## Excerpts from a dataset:
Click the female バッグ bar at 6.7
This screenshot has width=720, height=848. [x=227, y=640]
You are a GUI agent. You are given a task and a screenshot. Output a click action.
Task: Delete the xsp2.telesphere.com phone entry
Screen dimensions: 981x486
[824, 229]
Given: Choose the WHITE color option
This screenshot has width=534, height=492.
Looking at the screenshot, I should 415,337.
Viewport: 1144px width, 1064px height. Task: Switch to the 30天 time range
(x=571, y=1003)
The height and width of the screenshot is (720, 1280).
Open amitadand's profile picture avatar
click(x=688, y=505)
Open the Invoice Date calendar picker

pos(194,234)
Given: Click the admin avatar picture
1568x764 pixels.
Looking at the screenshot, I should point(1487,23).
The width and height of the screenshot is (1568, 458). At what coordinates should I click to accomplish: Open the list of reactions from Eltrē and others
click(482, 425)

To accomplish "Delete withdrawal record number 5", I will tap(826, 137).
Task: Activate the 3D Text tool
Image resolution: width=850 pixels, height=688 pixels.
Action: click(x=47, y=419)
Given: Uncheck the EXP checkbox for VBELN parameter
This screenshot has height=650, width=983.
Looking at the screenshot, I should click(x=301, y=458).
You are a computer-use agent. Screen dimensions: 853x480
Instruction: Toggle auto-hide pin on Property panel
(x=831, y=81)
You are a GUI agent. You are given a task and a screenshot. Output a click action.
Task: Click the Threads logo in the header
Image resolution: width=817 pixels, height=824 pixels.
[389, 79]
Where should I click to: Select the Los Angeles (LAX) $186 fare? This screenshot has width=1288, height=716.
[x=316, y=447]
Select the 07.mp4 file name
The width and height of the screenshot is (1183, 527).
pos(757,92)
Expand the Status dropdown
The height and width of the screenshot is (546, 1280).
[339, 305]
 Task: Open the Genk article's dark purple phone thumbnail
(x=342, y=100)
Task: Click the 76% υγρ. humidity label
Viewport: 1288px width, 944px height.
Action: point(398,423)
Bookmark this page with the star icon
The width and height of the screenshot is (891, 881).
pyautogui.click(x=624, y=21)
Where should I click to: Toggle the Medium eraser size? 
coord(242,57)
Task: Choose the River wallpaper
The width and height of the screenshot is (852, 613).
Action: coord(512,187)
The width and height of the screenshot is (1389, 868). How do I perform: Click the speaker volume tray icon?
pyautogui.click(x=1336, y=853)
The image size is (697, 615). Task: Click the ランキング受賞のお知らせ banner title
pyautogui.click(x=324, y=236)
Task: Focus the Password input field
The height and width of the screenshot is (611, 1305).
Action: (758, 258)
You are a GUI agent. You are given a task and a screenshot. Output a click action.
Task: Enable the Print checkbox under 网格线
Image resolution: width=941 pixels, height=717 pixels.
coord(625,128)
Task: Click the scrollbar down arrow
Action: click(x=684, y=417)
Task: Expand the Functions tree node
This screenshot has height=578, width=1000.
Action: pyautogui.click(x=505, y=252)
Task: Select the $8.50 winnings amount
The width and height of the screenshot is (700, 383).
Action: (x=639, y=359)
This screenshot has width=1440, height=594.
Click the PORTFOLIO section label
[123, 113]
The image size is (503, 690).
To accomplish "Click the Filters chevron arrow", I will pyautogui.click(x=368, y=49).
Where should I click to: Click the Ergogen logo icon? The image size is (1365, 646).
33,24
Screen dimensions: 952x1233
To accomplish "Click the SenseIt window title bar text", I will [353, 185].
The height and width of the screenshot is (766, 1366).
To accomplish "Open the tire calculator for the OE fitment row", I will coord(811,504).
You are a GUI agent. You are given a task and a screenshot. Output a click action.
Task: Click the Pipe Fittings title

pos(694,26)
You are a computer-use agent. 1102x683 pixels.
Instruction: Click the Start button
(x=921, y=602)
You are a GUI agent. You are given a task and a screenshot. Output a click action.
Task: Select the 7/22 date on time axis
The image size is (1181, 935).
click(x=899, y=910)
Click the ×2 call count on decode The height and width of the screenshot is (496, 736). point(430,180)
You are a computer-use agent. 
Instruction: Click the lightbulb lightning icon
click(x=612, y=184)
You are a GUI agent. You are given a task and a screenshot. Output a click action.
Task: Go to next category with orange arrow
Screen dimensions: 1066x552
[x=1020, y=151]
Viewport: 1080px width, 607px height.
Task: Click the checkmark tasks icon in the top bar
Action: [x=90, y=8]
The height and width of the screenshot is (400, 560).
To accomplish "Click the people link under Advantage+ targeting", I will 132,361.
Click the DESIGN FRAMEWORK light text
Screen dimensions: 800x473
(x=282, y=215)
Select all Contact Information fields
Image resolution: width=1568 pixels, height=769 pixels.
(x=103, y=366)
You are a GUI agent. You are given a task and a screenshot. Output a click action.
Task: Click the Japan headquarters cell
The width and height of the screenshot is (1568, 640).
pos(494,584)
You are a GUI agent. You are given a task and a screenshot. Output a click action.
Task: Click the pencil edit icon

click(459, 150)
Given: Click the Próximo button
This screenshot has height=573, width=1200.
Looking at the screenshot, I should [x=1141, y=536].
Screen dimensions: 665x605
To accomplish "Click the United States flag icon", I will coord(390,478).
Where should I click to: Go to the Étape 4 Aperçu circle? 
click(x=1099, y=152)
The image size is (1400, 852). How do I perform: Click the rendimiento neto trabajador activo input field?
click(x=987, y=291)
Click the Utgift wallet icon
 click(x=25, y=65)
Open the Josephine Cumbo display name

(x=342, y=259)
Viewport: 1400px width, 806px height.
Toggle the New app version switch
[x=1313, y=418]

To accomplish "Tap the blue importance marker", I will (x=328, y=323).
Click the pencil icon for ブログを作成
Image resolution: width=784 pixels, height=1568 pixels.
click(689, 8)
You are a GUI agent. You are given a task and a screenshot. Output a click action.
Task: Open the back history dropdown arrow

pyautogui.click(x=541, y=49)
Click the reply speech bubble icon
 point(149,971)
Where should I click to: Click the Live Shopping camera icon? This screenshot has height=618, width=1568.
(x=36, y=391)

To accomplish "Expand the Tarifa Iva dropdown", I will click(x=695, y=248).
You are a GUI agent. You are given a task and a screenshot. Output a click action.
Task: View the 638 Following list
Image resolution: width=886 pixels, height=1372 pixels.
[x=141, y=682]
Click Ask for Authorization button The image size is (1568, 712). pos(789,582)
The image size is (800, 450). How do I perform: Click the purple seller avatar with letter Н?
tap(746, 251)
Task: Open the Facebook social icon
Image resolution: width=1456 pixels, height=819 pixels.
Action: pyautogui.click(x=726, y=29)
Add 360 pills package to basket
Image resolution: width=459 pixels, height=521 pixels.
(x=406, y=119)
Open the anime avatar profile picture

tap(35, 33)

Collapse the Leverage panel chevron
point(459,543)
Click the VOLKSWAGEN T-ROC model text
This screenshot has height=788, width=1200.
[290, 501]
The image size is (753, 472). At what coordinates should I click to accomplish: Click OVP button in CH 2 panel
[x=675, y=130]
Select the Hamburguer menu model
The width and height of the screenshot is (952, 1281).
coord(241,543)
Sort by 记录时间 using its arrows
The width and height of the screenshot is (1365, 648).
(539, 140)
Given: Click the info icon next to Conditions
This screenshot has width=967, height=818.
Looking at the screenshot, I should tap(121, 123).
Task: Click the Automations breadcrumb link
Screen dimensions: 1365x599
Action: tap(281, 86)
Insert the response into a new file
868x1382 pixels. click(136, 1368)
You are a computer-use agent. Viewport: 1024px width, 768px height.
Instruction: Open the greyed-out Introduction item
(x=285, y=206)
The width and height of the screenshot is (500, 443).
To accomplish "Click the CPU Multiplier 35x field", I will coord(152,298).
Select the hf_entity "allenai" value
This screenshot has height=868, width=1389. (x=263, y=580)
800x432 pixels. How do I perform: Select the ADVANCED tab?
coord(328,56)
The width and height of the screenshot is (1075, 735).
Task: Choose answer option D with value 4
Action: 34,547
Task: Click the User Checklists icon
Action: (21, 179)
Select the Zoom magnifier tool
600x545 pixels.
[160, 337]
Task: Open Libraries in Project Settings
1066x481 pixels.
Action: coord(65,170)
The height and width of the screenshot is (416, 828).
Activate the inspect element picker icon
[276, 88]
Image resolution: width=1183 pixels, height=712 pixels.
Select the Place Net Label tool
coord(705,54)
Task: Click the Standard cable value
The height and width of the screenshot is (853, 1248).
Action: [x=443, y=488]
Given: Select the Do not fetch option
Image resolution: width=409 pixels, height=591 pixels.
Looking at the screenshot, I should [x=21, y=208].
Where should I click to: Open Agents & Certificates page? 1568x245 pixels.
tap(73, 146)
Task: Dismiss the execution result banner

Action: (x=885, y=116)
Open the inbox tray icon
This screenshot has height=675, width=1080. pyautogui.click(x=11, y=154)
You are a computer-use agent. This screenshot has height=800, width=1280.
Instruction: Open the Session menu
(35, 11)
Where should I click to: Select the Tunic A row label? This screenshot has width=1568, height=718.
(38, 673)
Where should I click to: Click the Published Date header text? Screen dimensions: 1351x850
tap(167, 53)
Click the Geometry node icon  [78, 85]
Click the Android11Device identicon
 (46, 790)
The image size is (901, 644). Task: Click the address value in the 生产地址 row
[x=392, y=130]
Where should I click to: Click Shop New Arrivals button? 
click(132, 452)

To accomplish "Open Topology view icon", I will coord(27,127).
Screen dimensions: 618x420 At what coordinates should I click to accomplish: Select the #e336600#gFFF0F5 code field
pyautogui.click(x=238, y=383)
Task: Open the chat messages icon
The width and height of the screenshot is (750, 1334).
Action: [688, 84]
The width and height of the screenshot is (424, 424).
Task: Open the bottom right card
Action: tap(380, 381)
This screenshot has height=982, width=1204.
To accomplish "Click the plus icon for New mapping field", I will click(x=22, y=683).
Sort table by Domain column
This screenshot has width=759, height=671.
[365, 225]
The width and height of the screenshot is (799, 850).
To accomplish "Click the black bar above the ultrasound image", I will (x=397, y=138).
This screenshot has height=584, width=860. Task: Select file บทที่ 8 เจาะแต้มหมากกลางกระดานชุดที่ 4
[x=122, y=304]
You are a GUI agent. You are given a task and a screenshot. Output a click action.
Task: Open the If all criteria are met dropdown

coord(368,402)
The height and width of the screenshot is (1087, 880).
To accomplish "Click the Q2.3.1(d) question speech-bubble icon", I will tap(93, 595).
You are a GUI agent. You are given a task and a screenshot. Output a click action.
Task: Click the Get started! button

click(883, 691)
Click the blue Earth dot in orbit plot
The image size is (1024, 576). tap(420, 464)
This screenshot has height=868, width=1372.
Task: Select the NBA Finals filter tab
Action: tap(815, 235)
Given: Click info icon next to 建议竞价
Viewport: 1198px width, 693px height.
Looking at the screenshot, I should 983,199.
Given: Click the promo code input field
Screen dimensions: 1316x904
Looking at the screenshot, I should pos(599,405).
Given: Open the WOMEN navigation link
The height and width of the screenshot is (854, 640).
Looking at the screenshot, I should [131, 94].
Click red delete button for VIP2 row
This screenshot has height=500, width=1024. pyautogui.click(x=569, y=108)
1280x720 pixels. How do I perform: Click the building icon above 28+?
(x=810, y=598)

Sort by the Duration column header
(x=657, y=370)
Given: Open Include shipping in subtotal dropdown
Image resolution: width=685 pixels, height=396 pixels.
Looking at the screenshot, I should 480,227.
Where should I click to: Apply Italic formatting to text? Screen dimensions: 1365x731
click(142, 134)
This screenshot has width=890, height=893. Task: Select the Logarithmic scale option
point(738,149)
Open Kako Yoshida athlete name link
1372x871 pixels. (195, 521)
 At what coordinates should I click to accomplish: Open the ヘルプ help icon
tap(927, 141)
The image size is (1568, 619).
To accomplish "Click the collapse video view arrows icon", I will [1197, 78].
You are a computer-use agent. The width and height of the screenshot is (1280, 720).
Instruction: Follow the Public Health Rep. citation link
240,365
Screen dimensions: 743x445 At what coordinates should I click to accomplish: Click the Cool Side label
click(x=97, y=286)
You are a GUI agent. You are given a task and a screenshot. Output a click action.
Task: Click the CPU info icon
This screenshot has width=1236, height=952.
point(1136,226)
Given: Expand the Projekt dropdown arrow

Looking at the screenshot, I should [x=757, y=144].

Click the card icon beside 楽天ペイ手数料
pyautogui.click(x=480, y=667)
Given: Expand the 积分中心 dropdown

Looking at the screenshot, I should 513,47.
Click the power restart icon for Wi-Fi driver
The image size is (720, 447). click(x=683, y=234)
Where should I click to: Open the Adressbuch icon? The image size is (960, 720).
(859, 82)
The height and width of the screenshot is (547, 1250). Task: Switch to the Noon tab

## Instructions for the task:
Search the records for the word "node", then list every line that has it.

## Exercise result:
Task: Expand the Functions tree node
Click the Geometry node icon  [78, 85]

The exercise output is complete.